NCAA Championship helps Charlottesville, U. Va., to turn the corner from 2017 racial violence

Almost two years after an ugly protest turned deadly, smearing the University of Virginia and the Charlottesville community, a championship has people feeling better about the town


 

On Monday night the University of Virginia, the only No. 1 seeded team to reach the NCAA Men’s Final Four, celebrated a hard-fought overtime win over Texas Tech 85-77.

But the school, sits in Charlottesville, which was the site of the racially volatile Unite the Right rally in nearly two years ago, which killed one person and injured at least 19 others. Now, the victory celebration and jubilation that went on into the early hours of Tuesday is helping the college town move forward from the agony it experienced in that incident.

READ MORE: Black man in Charlottesville held at knifepoint as bystanders stared

The August, 2017 white supremacist demonstration cut through the city and onto the campus, ending with the death of counter-demonstrator Heather Heyer. The 32-year-old woman was in a crowd that was plowed into with a car by neo-Nazi James Fields. He was convicted in December of first-degree murder and a jury recommended life imprisonment for him. He also pleaded guilty to federal hate crimes last month.

But in the same streets where horror and grief was expressed in the summer of 2017, beer-fueled U-Va. students on Monday were shouting and cheering to celebrate the Cavaliers’ victory. The NCAA Championship win, its first ever, also marked the school’s first entry into the NCAA Final Four since 1984.

Charlottesville

Head coach Tony Bennett of the Virginia Cavaliers places his teams name as National Champion on the bracket after his teams 85-77 win over the Texas Tech Red Raiders during the 2019 NCAA men’s Final Four National Championship game at U.S. Bank Stadium on April 08, 2019 in Minneapolis, Minnesota. (Photo by Tom Pennington/Getty Images)

“It’s certainly attracting a great amount of positive attention, which is a nice antidote to the avalanche of negative attention” that followed the white supremacist demonstration, Larry Sabato, director of the school’s Center for Politics, told The Washington Post.

Sabato also told The Post that Charlottesville is “heaven” to live in and pointed out that the marchers from 2017 were from out of town.

“Nothing’s changed,” he said. “It’s just the outsiders.”

Two years ago, this community watched white supremacists march through town with tiki torches and shout racist slogans. Protesters demonstrated over a proposal to remove a statue of Confederate army Gen. Robert E. Lee, which stood at a city park. The unrest made the name Charlottesville synonymous with racial violence.

READ MORE: Why Biden and Obama could not remain silent after Charlottesville

On Monday evening, however, the frustration that lingered over that episode was put aside, if only for a little while. Instead, the campus scene was of jubilant students ripping off their clothes and taking part in a ritual normally relegated to the privacy of the late hours, as they streaked across the school’s Lawn.

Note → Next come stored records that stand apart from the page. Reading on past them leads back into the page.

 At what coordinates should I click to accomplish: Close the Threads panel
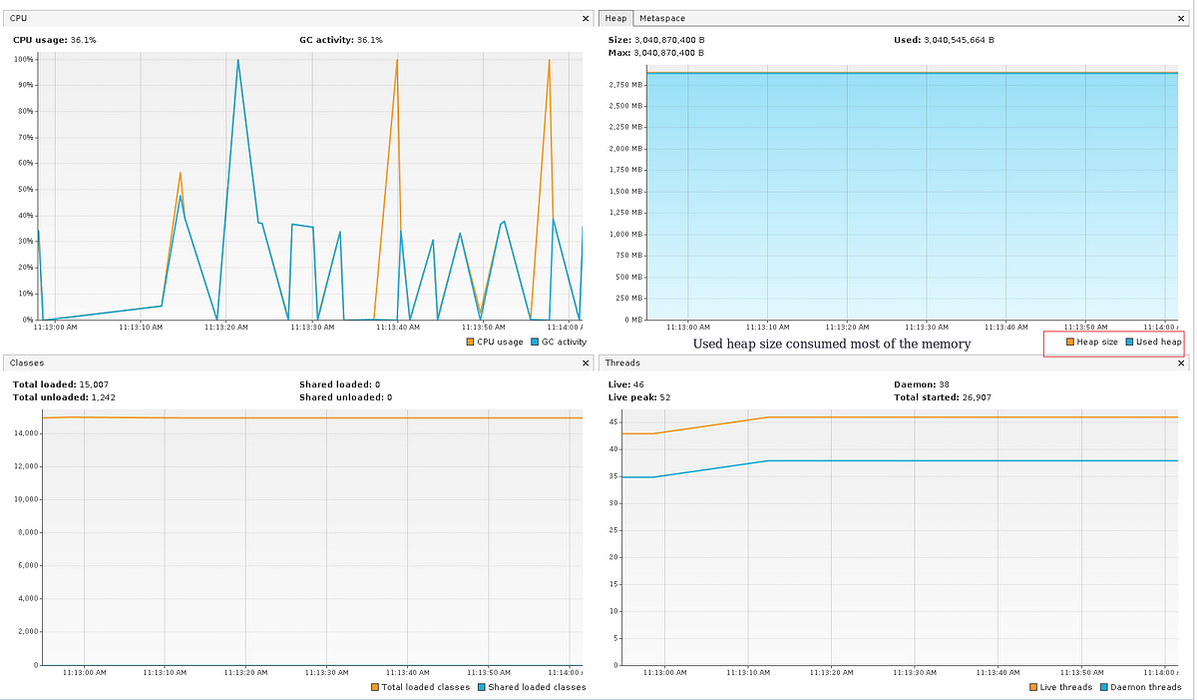pyautogui.click(x=1180, y=363)
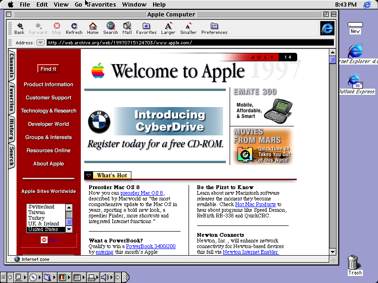Click the Home toolbar icon
Image resolution: width=378 pixels, height=283 pixels.
(93, 29)
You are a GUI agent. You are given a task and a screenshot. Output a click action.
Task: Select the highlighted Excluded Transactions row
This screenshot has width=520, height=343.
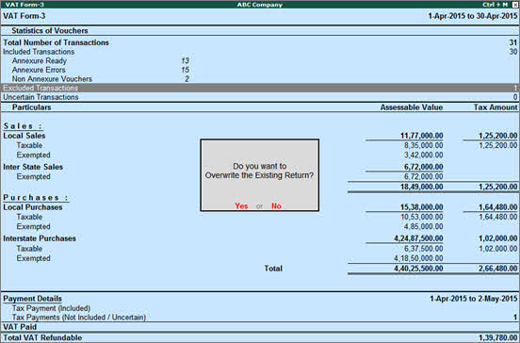(260, 88)
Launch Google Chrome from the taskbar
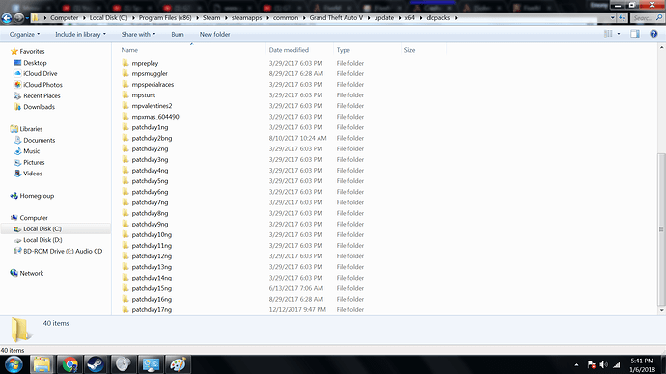Screen dimensions: 666x374 [x=69, y=364]
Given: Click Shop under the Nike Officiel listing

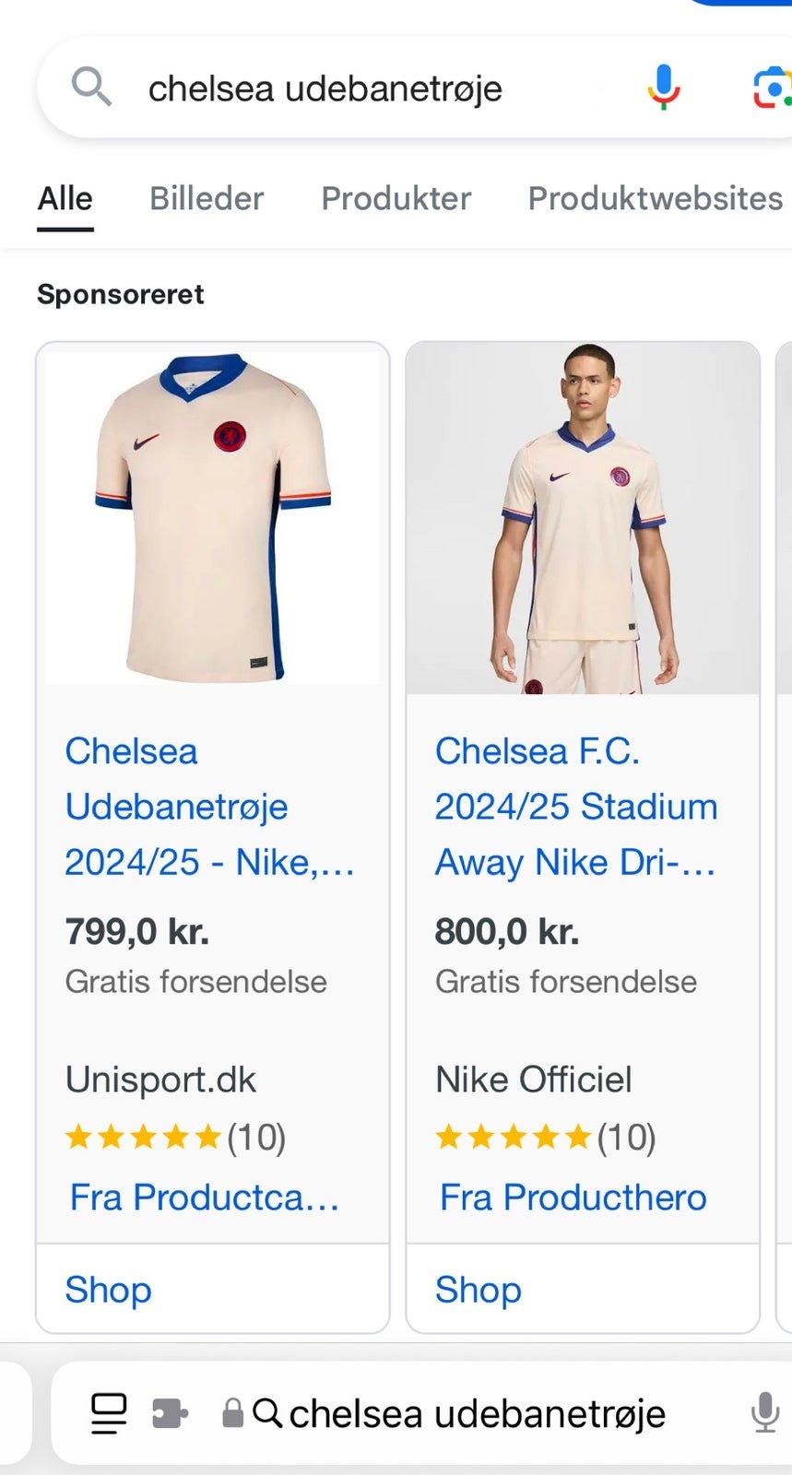Looking at the screenshot, I should [x=479, y=1290].
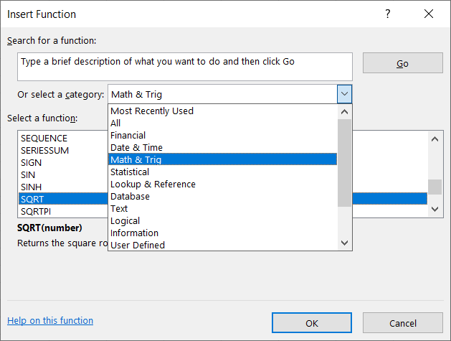Select Most Recently Used category
The image size is (451, 341).
pyautogui.click(x=152, y=111)
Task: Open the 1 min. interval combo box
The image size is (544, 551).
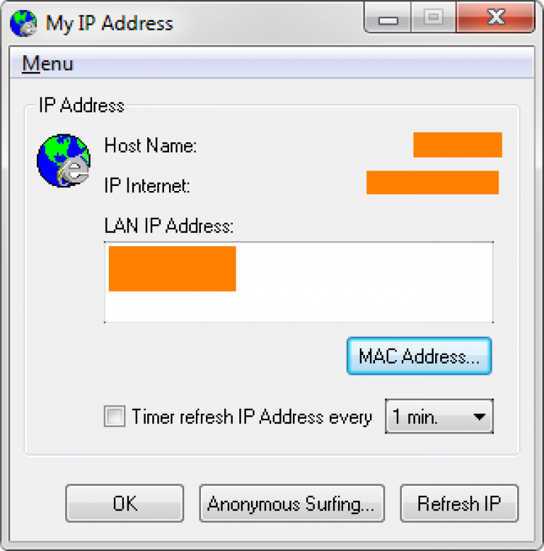Action: (440, 416)
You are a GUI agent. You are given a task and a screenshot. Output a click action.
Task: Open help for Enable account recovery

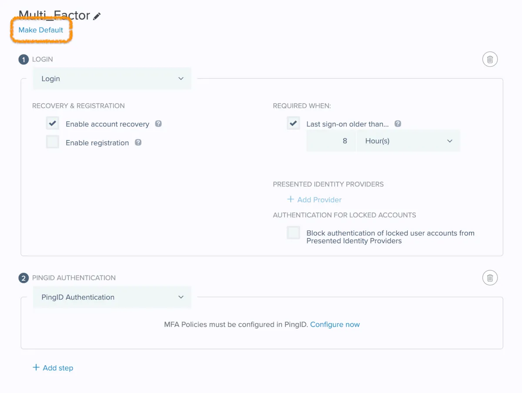158,124
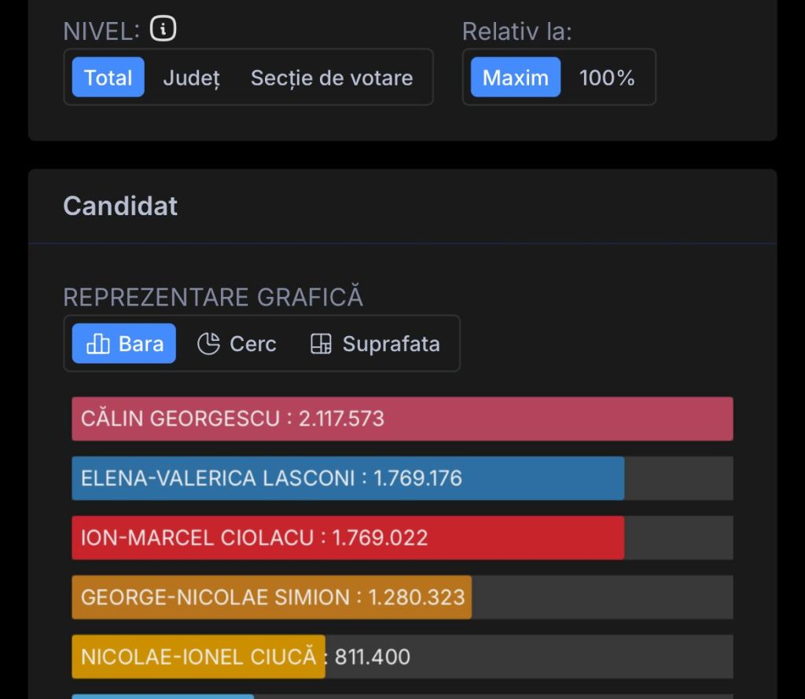This screenshot has height=699, width=805.
Task: Choose Secție de votare level
Action: pyautogui.click(x=331, y=78)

Daniel Redd, 24, an urban planning graduate student from Norfolk, Va., told The Post that he feels good about the difference he saw on campus and that a corner may have been turned.

“Maybe it can change the narrative, hopefully,” he said.

Some progress has been seen in the town since the violence. Last year, Nikuyah Walker, an activist and city council member, was elected mayor. Also, to mark the second anniversary of the tragedy, a group is actively planning what they are branding “Unity Days” for Aug. 10-12, which will have music, arts and healing activities.

“When you have people committed to the movement, committed to making sure that there’s equity and justice and truly understand it, it shifts the conversation,” Walker told theGrio last August.

Brian Wheeler, director of communications for the City of Charlottesville, told local station WDBJ-TV that the city wants to look ahead and bank on the good feeling generated by the Cavaliers’ victory.

He said he understands that what happened during the violent rally can’t be forgotten so soon, but he feels it’s time for UVA and Charlottesville to move forward.

“We need to keep the focus on the hard work that we need to do in Charlottesville,” Wheeler explained. “We want to turn the positive energy into positive change. We do want the community to know that we are really focused on racial justice, economic justice, those are the things we really need to turn the corner on.”